Für Armin Veh endete das Comeback als Eintracht-Coach auf der Bundesligabühne nach 463 Tagen ohne Punkte. Bereits von 2011 bis 2014 hatte er die Hessen trainiert und war nach einem missglückten Engagement beim VfB Stuttgart zur Eintracht zurückgekehrt.

2009 hatte er für ein halbes Jahr auch in Wolfsburg gearbeitet. "Wir hatten anfangs die Chance, in Führung zu gehen. Wir waren beim ersten Gegentor etwas zu passiv. Anschließend haben wir zu schnell den zweiten Gegentreffer bekommen", sagte Veh.

Nach dem Anschlusstreffer habe sich seine Mannschaft auf die Abwehr konzentriert. Vehs Urteil: "Die Jungs haben das gut gemacht."

Hecking musste zum Bundesligastart auf Stammtorhüter Diego Benaglio (Rückenprobleme), Weltmeister Andre Schürrle (Oberschenkelprobleme) und Luiz Gustavo (Trainingsrückstand) verzichten.

Veh entschied sich für den finnischen Nationaltorhüter Lukas Hradecky als Nachfolger des zu Paris St. Germain gewechselten Kevin Trapp.

Vor 29.126 Zuschauern gehörte die Anfangsphase eindeutig den Gästen. Gleich mehrmals kamen die Frankfurter gefährlich vor das Tor von Koen Casteels. (DATENCENTER: Tabelle)

Seferovics Tor zählt nicht

Der vermeintliche Führungstreffer von Haris Seferovic (2.) wurde aber zurecht wegen Abseits nicht anerkannt, anschließend retteten die Wolfsburger Verteidiger zweimal in letzter Sekunde. Gegen die früh pressenden und schnell konternden Gäste zeigte sich die VfL-Abwehr anfällig.

Doch dann schlugen die Wolfsburger gnadenlos zu. Nach dem ersten gelungenen Angriff erzielte zunächst Perisic auf Vorlage von Neuzugang Max Kruse das 1:0, Dost erhöhte nur wenige Minuten später aus kurzer Distanz. Alles sah - zumindest auf der Anzeigetafel - nach einer klaren Angelegenheit aus. (SERVICE: Die Statistiken des Spiels)

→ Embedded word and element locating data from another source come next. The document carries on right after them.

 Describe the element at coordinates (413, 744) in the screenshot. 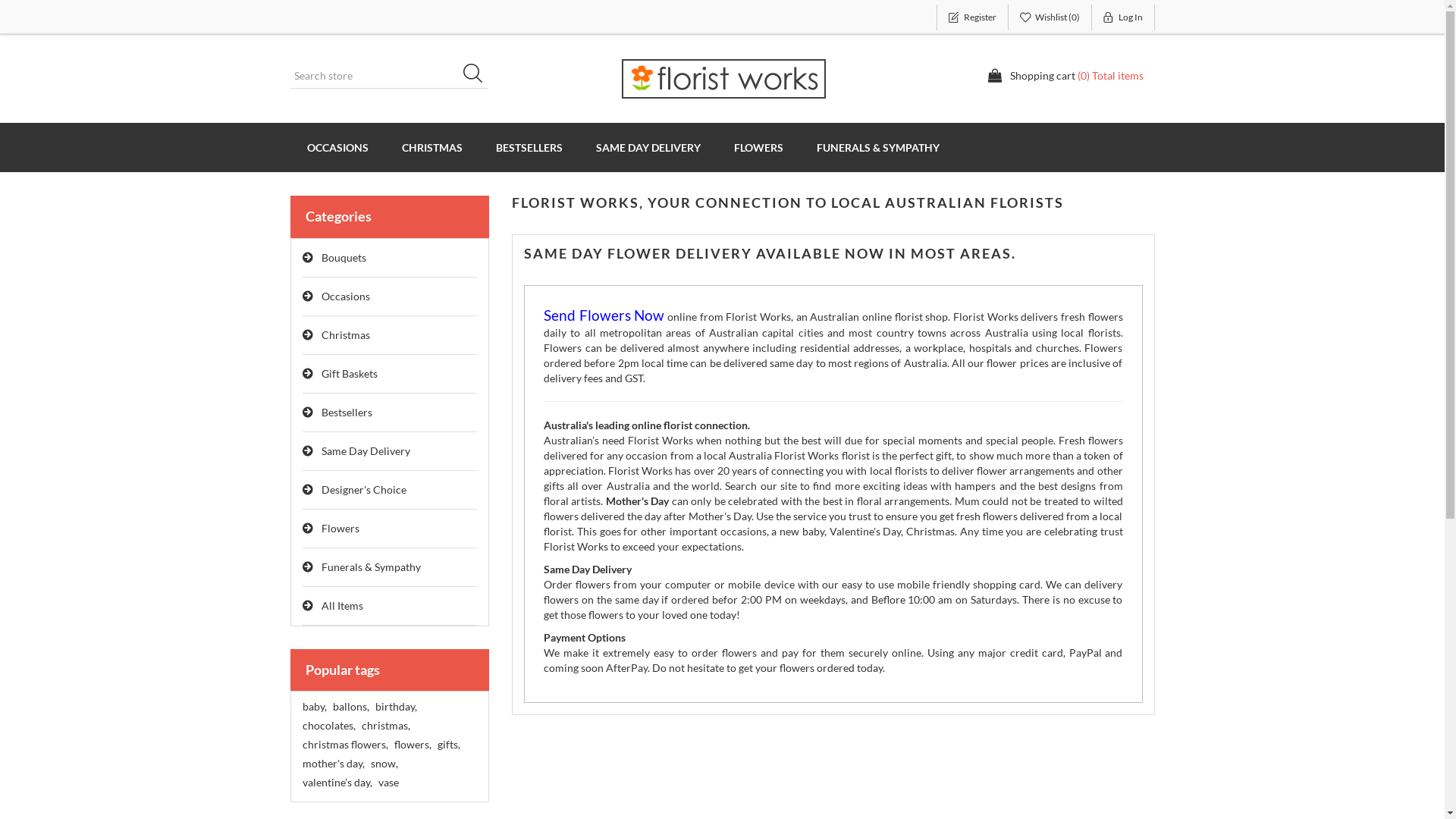

I see `'flowers,'` at that location.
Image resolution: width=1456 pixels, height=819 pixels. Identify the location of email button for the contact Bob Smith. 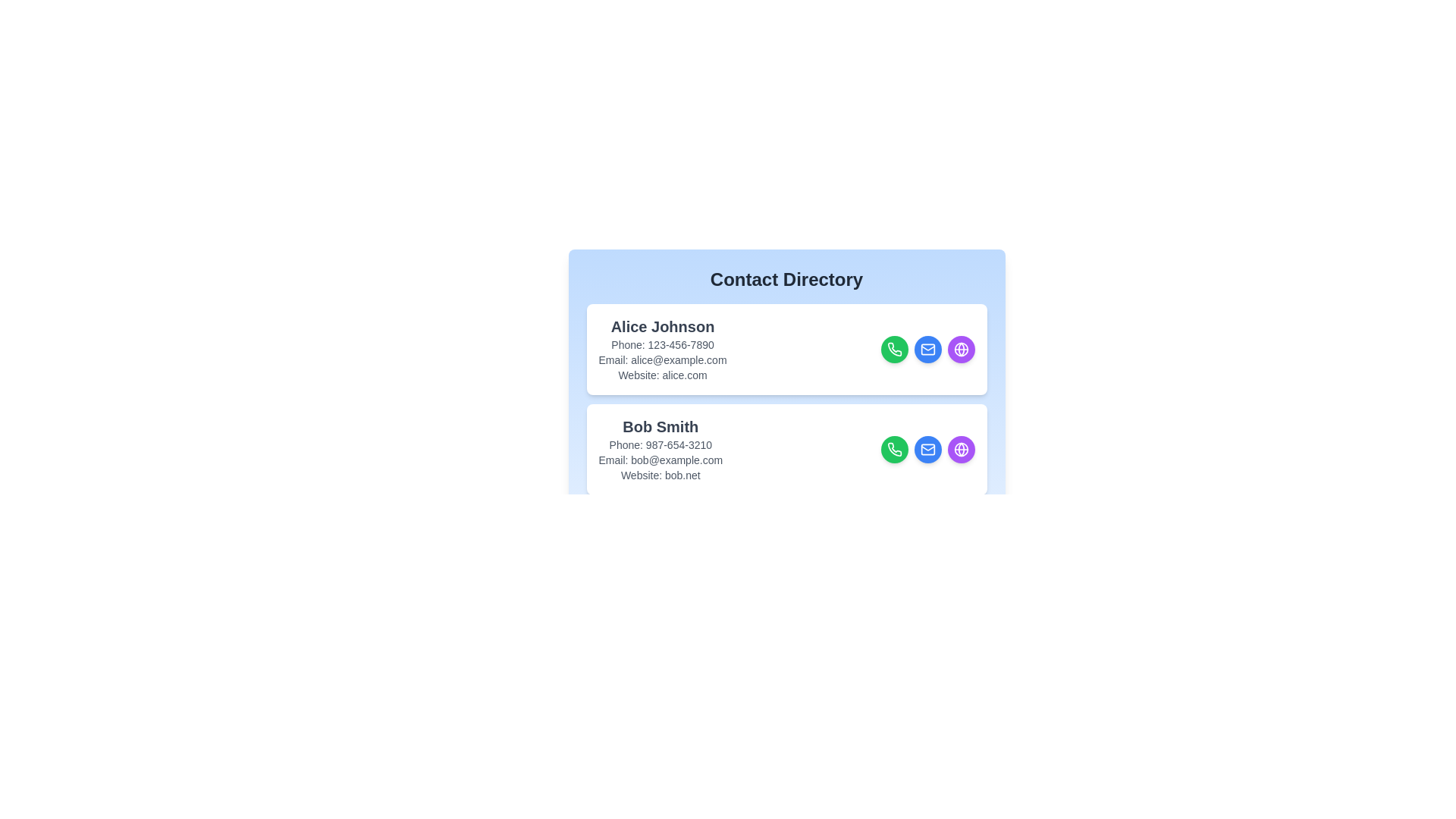
(927, 449).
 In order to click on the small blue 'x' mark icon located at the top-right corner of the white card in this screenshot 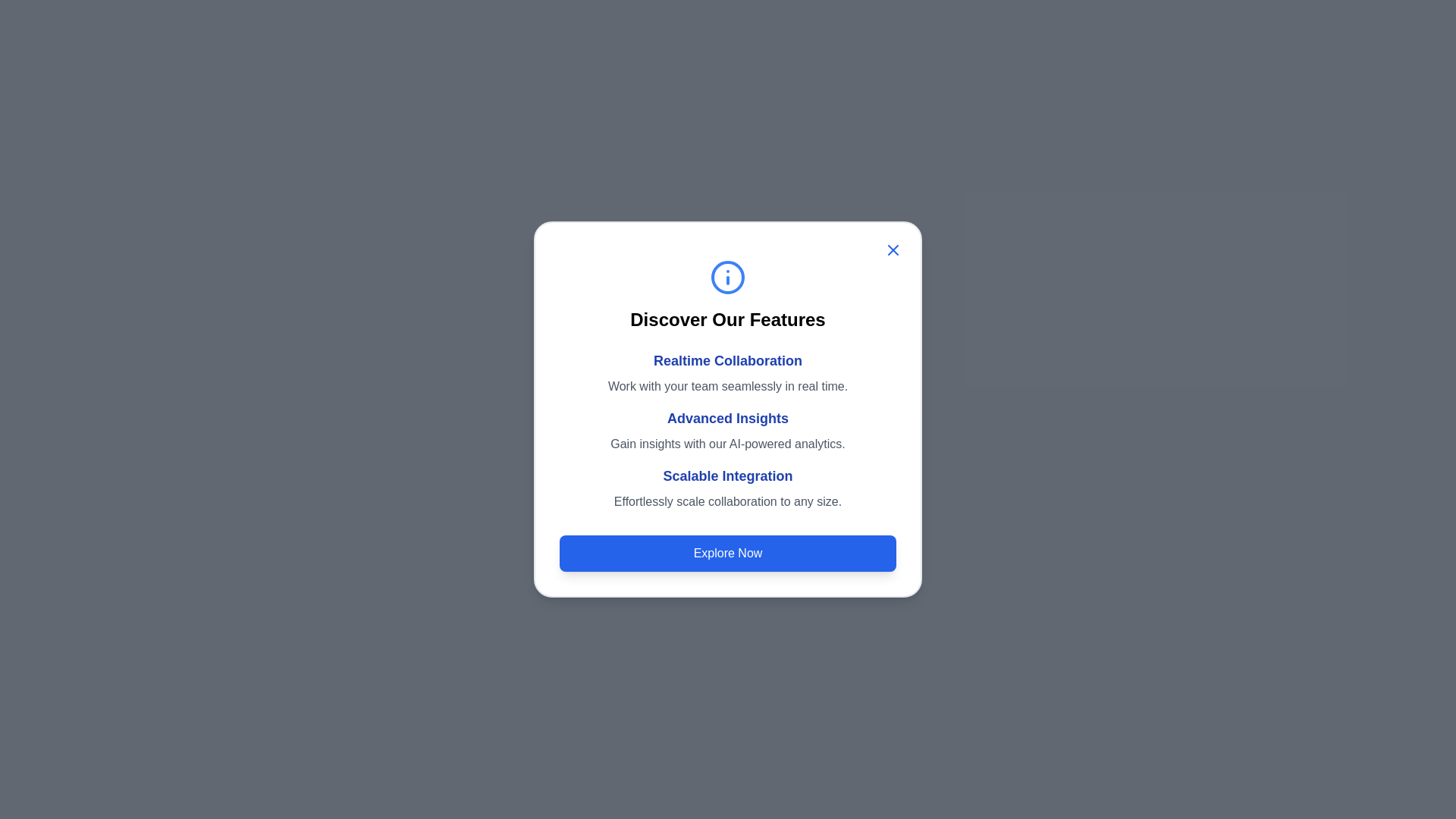, I will do `click(893, 249)`.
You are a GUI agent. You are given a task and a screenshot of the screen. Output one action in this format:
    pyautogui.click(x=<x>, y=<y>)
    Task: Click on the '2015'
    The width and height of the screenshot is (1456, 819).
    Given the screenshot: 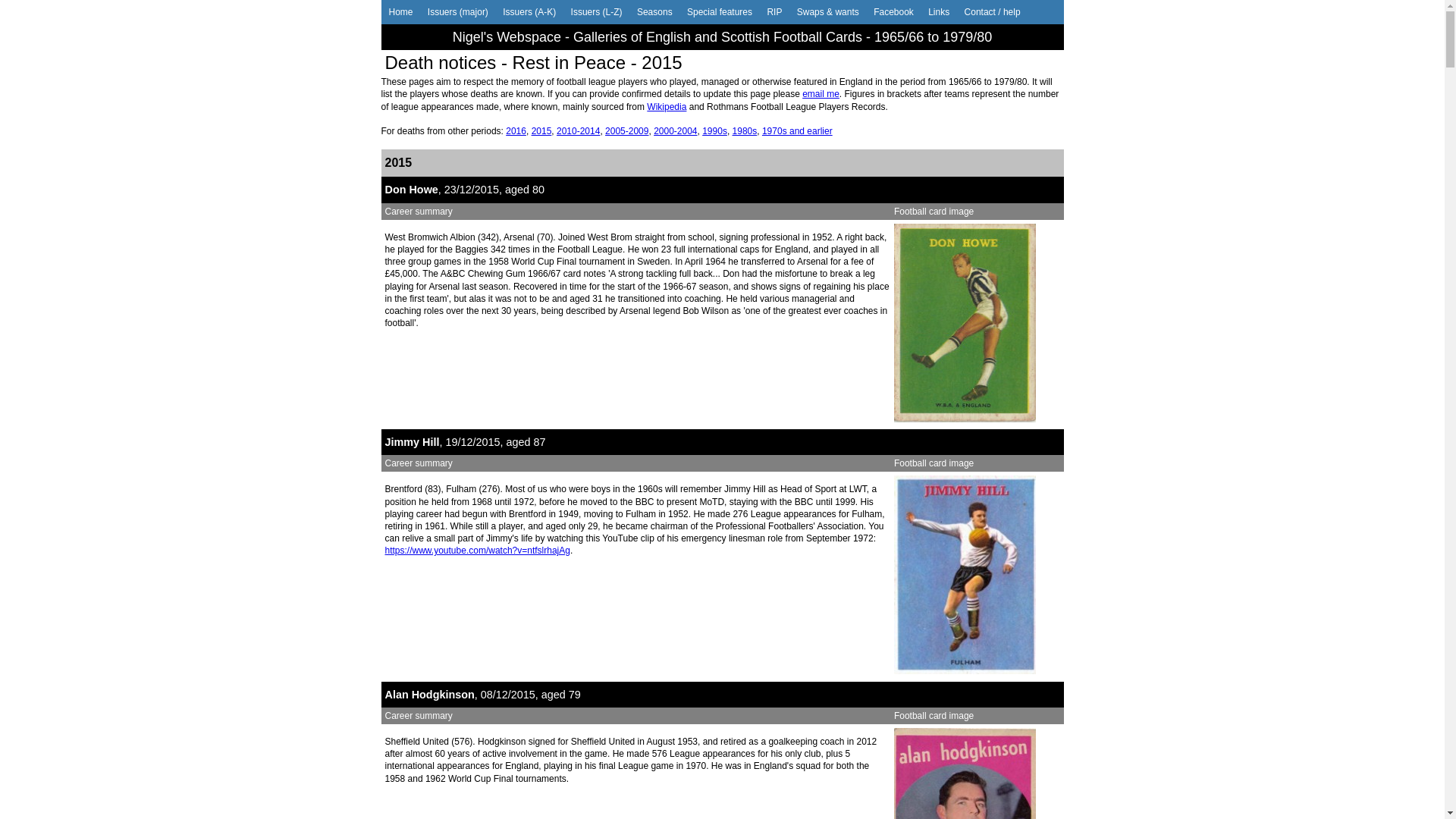 What is the action you would take?
    pyautogui.click(x=531, y=130)
    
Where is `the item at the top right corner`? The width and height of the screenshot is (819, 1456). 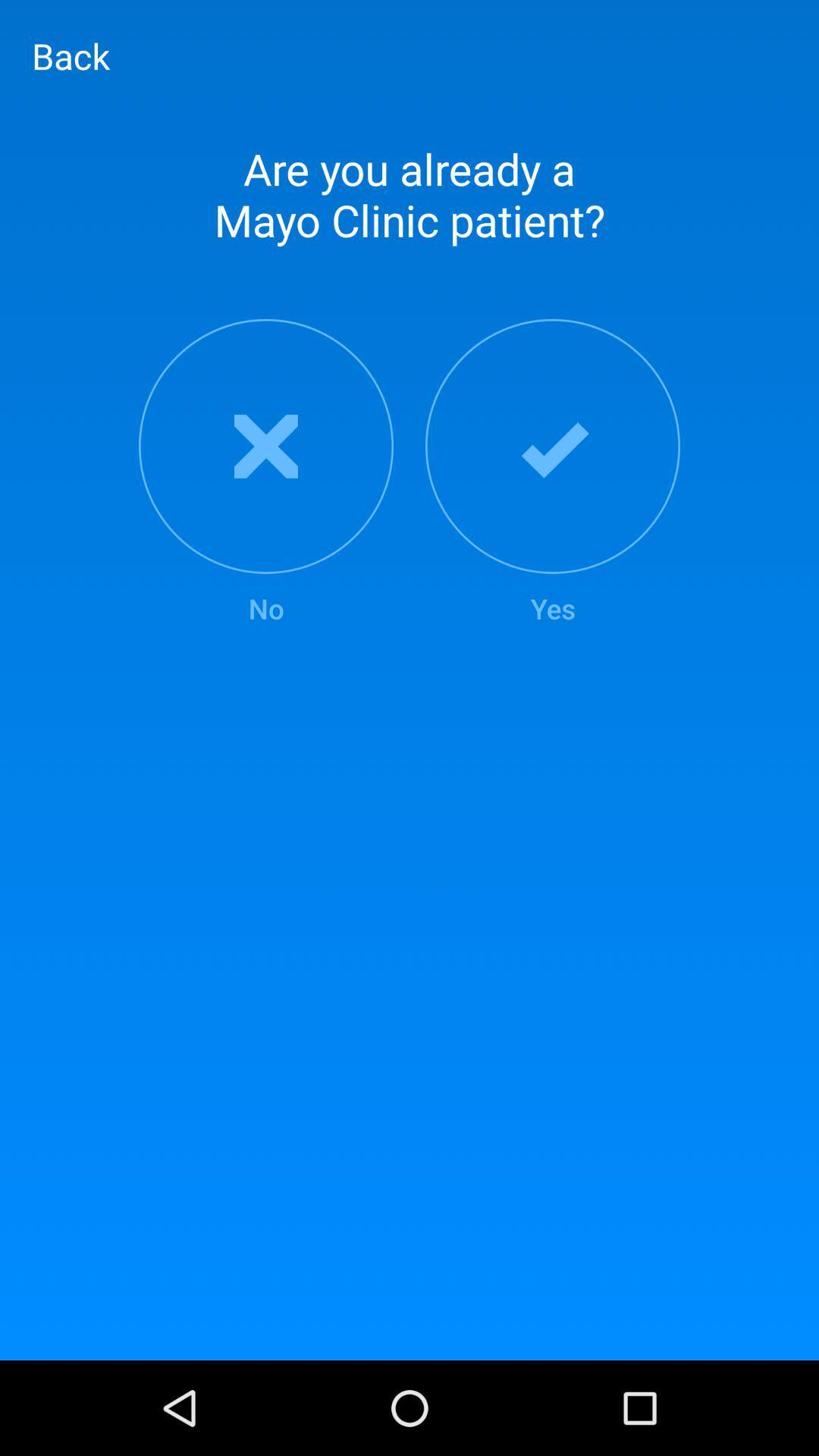 the item at the top right corner is located at coordinates (553, 472).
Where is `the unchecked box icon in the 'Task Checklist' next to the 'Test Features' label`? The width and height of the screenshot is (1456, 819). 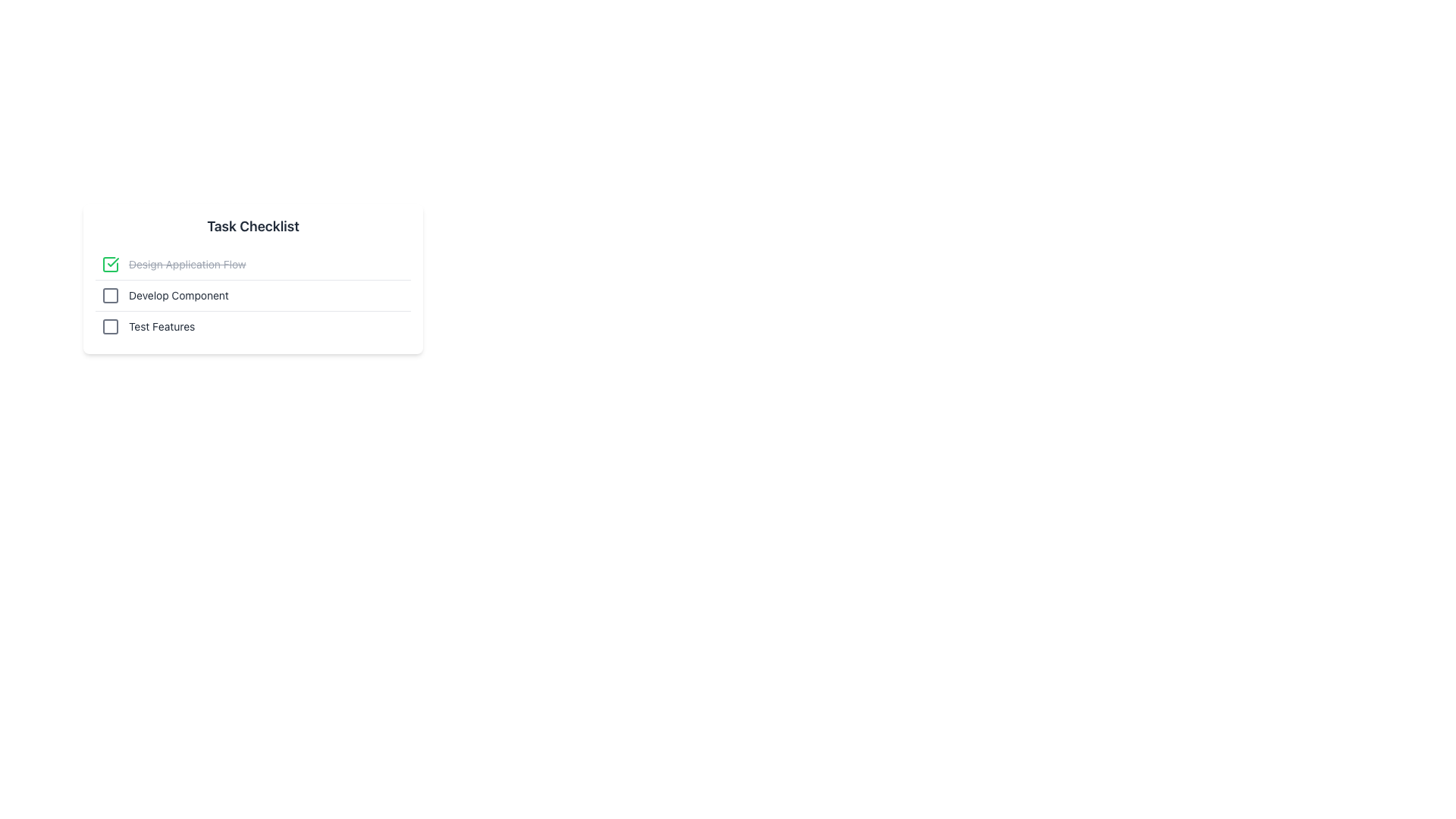 the unchecked box icon in the 'Task Checklist' next to the 'Test Features' label is located at coordinates (109, 326).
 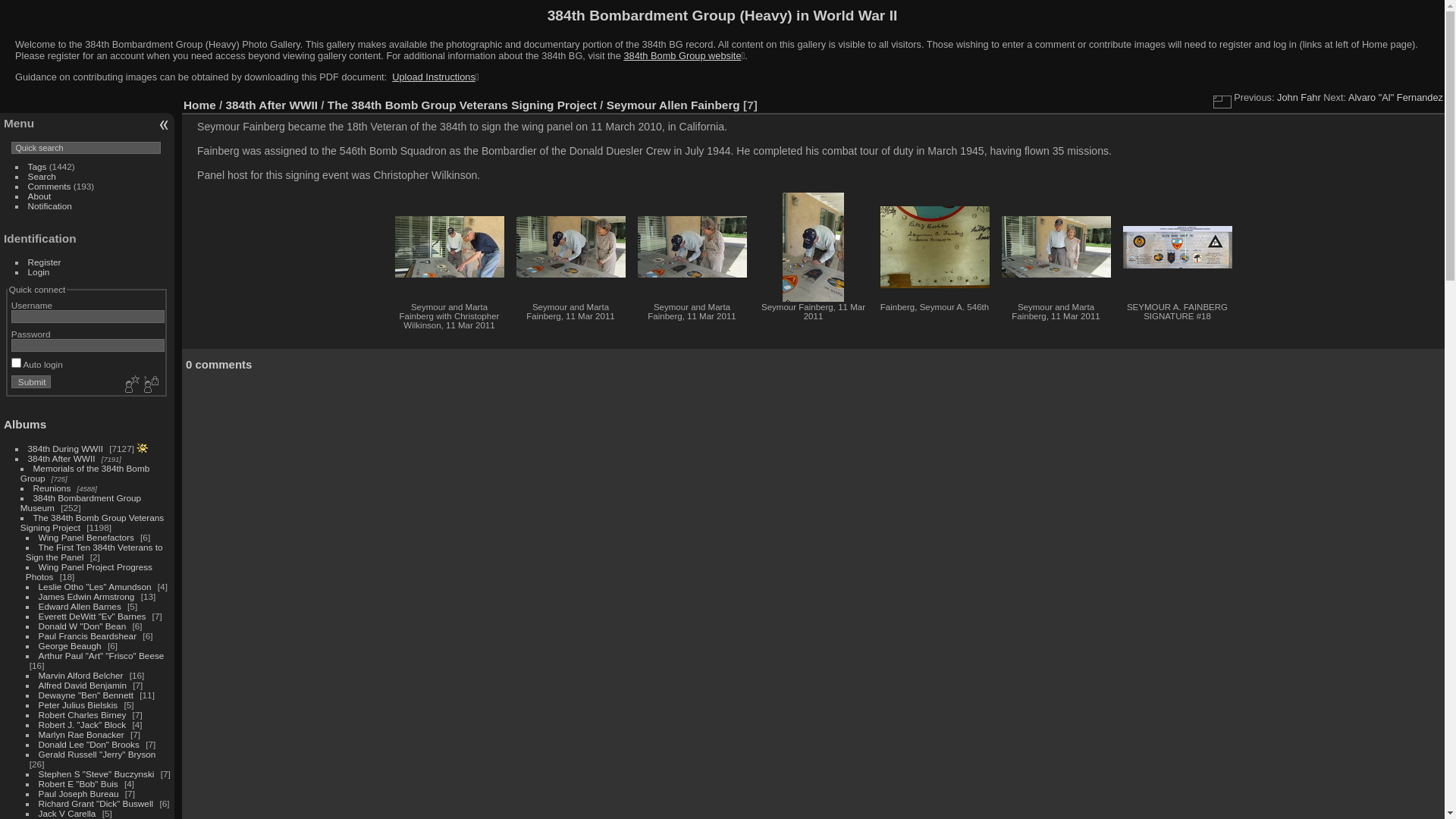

Jedoch nicht lange. Die Hessen behielten ihren mutigen Spielstil bei und belohnten sich: Reinartz köpfte in der unterhaltsamen Partie zum Anschlusstreffer ein (19.). "Ich hätte lieber einen Punkt mitgenommen, als das Tor zu schießen. Wir hatten viele Abstimmungsprobleme und viele Fehlpässe, trotzdem war das Spiel ok", meinte der Gäste-Torschütze.

Die Eintracht schießt deutlich öfter aufs Tor, Wolfsburg ist effizienter © SPORT1

In der zweiten Halbzeit rochierte de Bruyne häufiger in die Mitte der Wolfsburger Mittelfeldreihe, leitete aber weiterhin kaum gefährliche Aktionen ein. Dennoch dominierten die Gastgeber nun die Begegnung, ohne sich jedoch größere Tormöglichkeiten zu erspielen.

Die Frankfurter blieben durch Konter immer gefährlich, doch auch ihnen fehlte vor dem Tor die entscheidende Konsequenz.